- [Exercise prompt]:
Find the line that holds "Image resolution: width=1170", then repeat it and each line below it word for word through the end of the listing, leaving out pictures.
---- Listed entries
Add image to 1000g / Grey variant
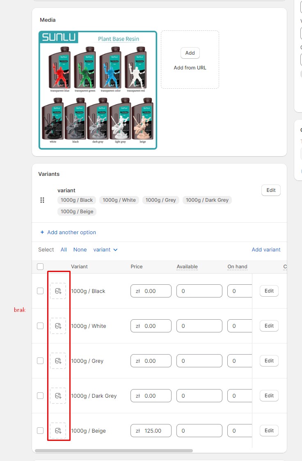302x461 pixels. point(58,361)
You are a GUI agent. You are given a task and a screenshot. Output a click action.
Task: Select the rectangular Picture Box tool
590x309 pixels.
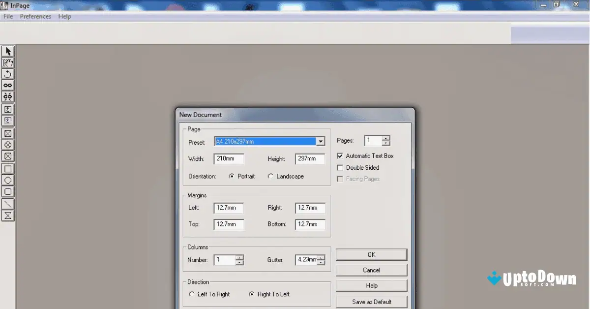[x=7, y=133]
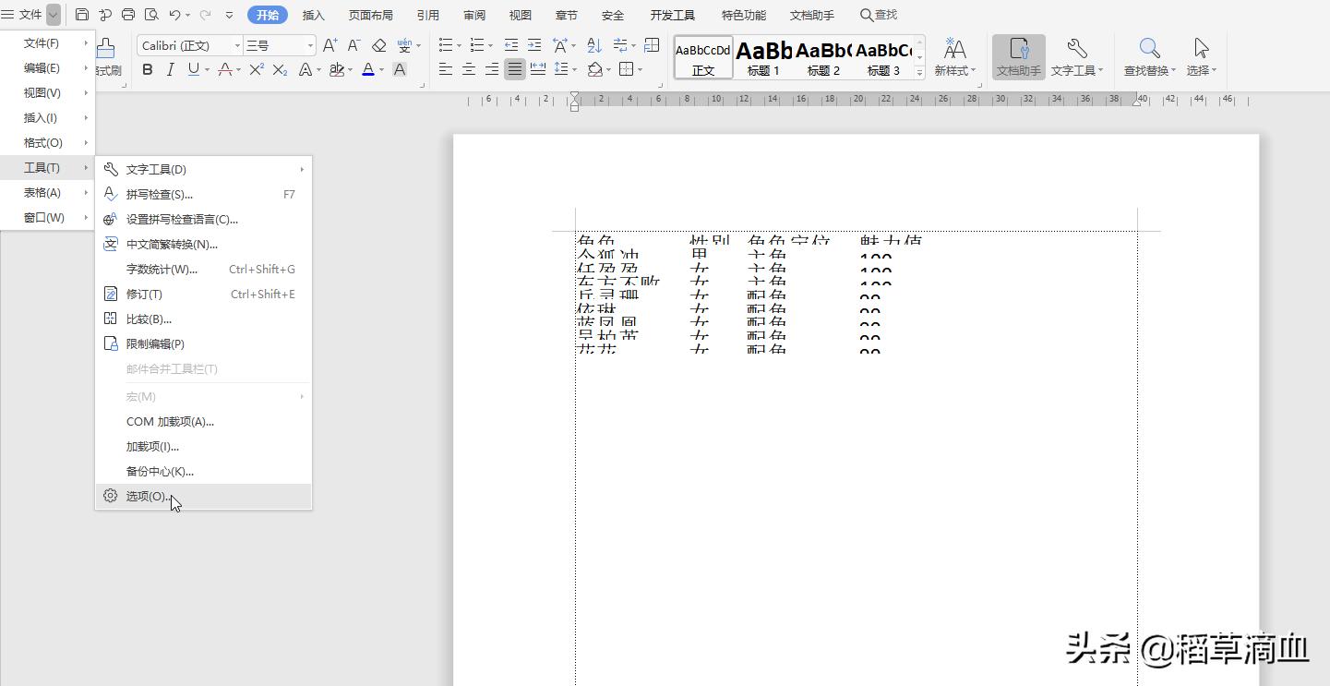Viewport: 1330px width, 686px height.
Task: Apply the 标题 1 heading style
Action: click(x=763, y=57)
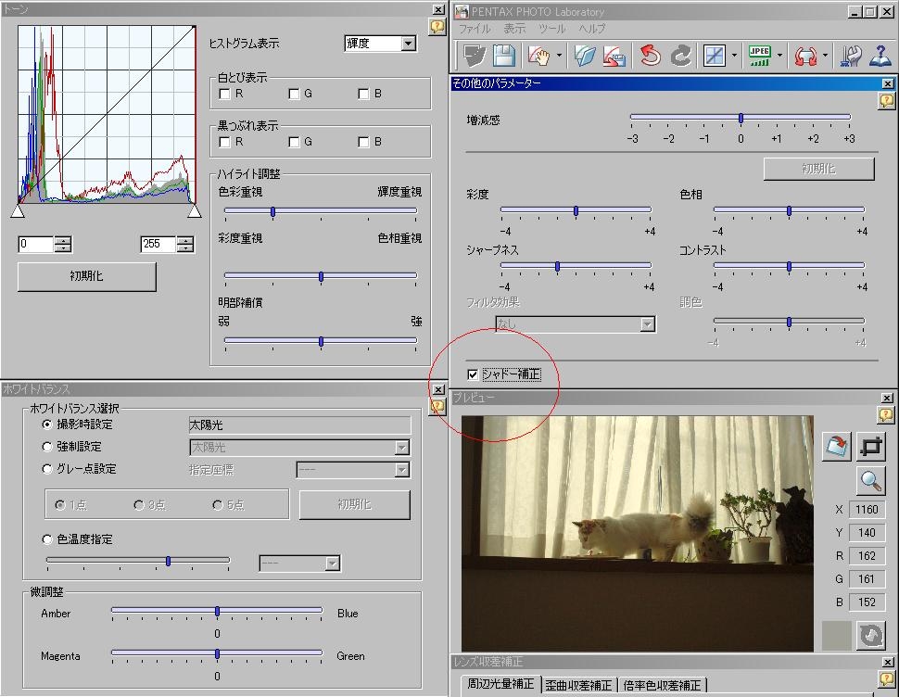The image size is (899, 697).
Task: Click the help book icon in toolbar
Action: click(880, 56)
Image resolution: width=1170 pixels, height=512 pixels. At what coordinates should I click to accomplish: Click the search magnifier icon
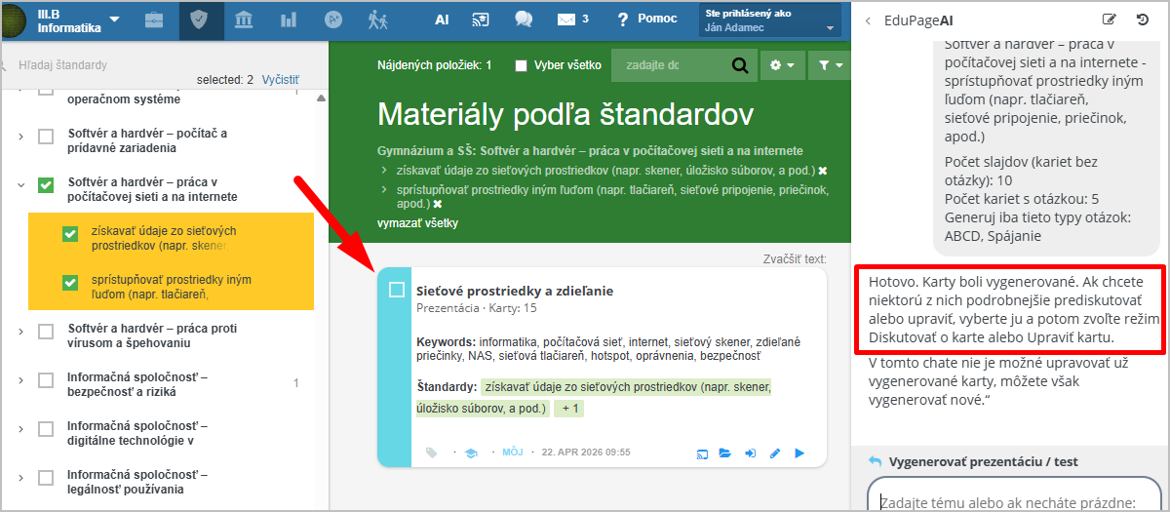pyautogui.click(x=740, y=65)
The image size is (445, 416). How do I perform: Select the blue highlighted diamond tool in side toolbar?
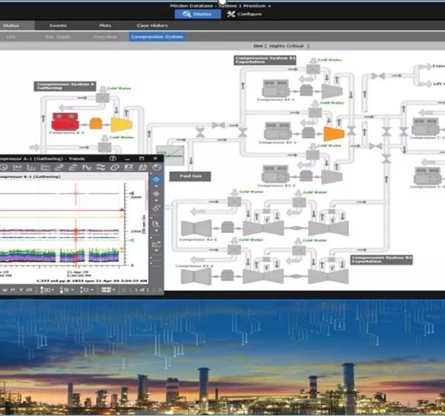(156, 179)
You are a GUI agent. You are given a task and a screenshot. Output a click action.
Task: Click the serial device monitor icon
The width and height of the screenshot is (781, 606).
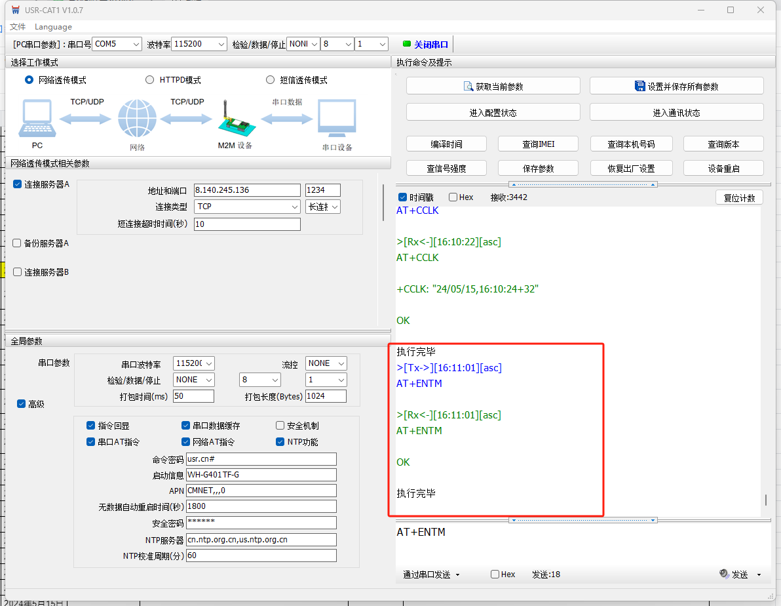pos(337,119)
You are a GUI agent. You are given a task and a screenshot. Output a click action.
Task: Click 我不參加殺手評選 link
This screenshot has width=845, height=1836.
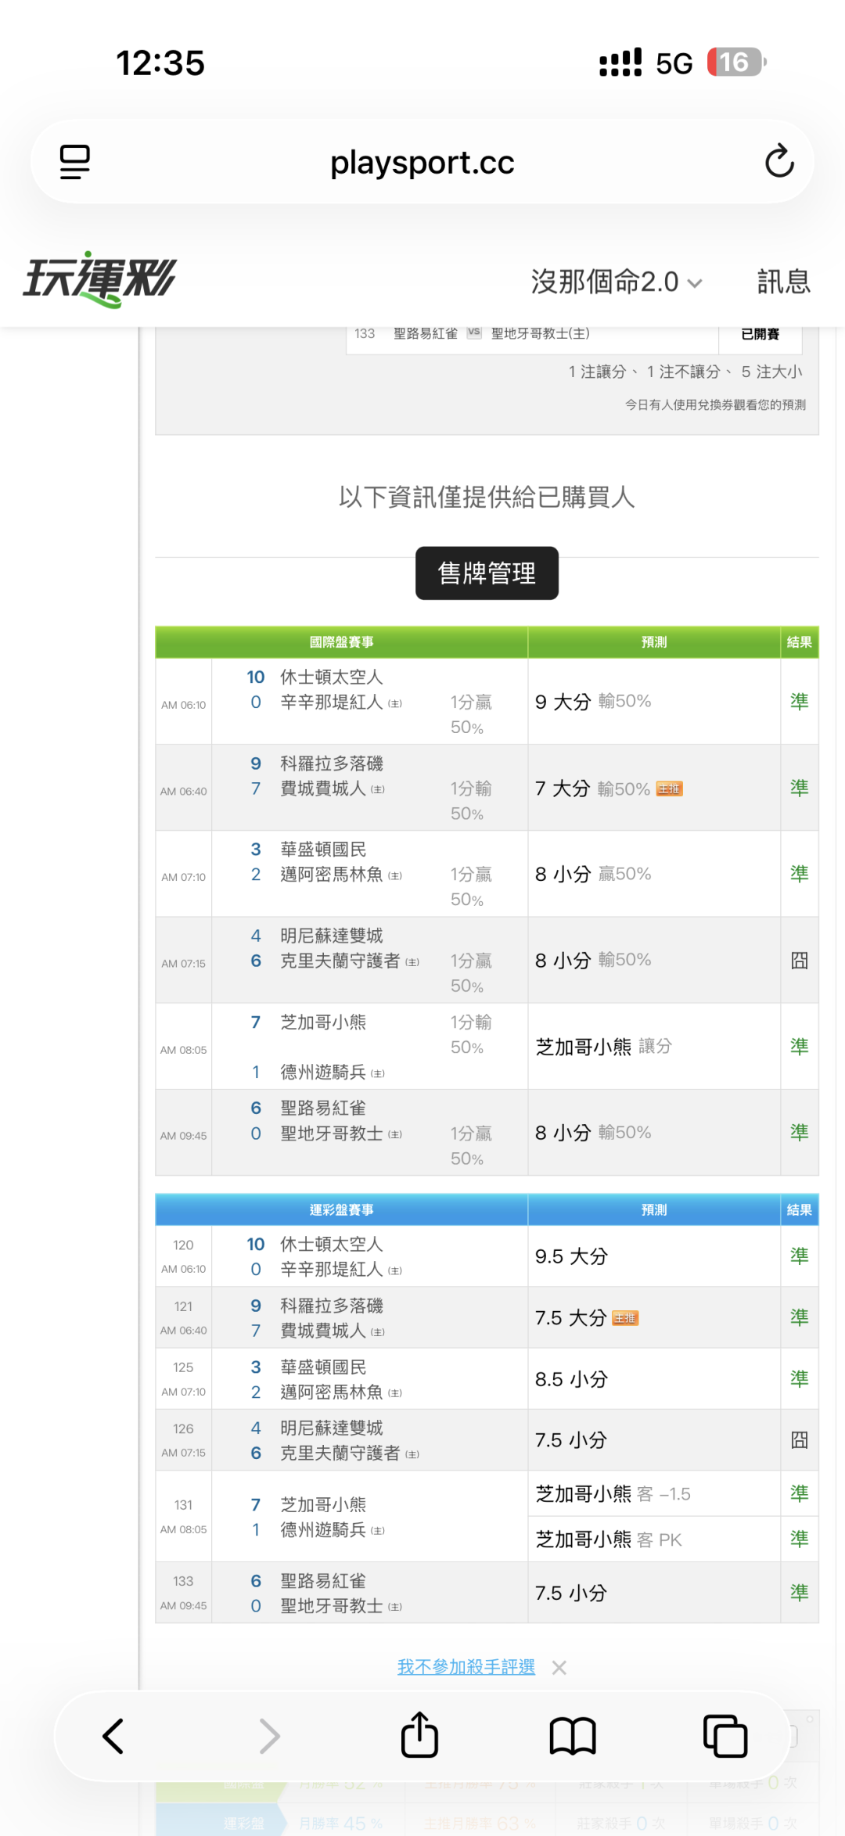466,1667
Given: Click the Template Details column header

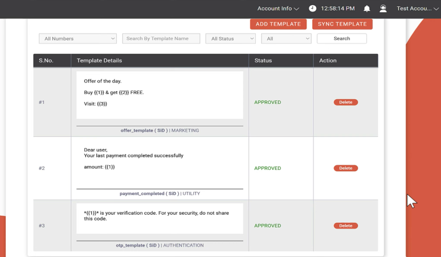Looking at the screenshot, I should (99, 60).
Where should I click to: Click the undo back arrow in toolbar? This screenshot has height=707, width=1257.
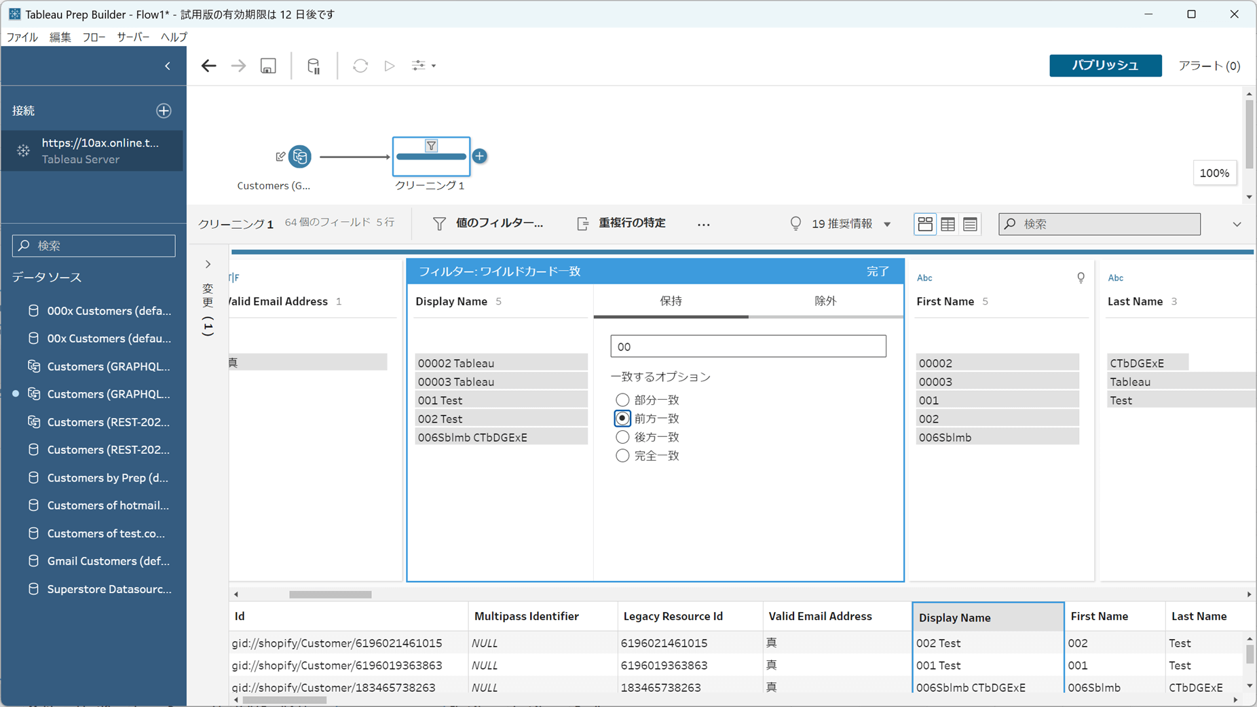pyautogui.click(x=208, y=66)
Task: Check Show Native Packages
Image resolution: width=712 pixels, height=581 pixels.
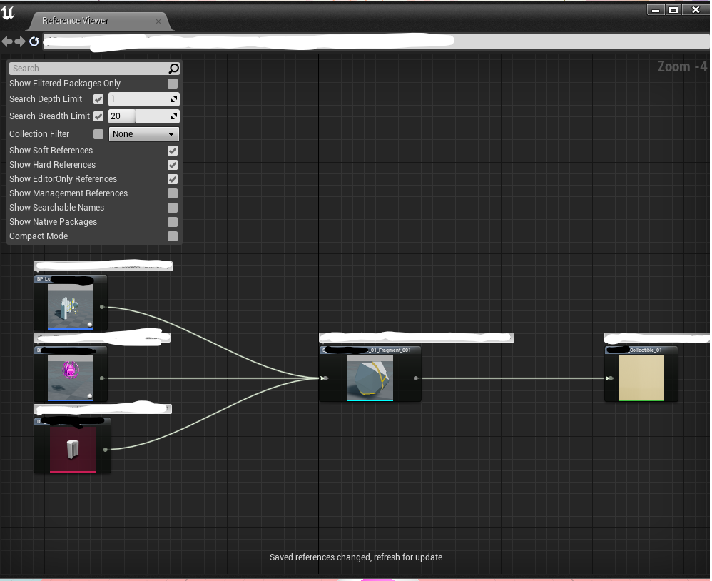Action: [x=173, y=222]
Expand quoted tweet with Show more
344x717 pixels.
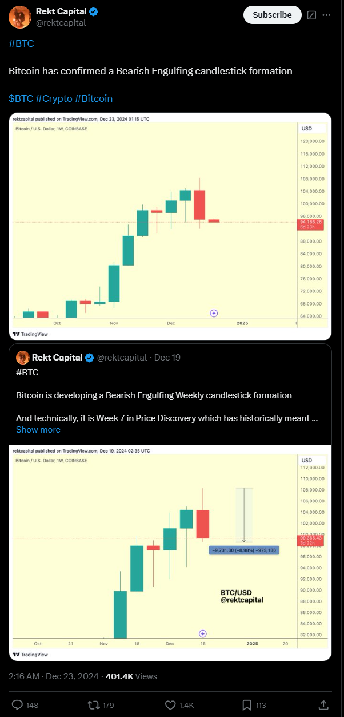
--------
- [Response below]:
Image resolution: width=1170 pixels, height=512 pixels. At what coordinates should I click to accomplish: Click the search magnifier icon
pyautogui.click(x=740, y=65)
The image size is (445, 416). How do I perform: Select the blue highlighted diamond tool in side toolbar?
(156, 179)
You are a GUI agent. You are given a task and a screenshot. Output a click action.
Task: Click the serial device monitor icon
The width and height of the screenshot is (781, 606).
pos(337,119)
You are a GUI agent. You are given a task and a screenshot. Output a click action.
Task: Click 我不參加殺手評選 link
This screenshot has width=845, height=1836.
466,1667
Given: Click the Template Details column header

Looking at the screenshot, I should (99, 60).
Where should I click to: Click the undo back arrow in toolbar? This screenshot has height=707, width=1257.
pyautogui.click(x=208, y=66)
Task: Check Show Native Packages
Image resolution: width=712 pixels, height=581 pixels.
Action: [x=173, y=222]
Expand quoted tweet with Show more
344x717 pixels.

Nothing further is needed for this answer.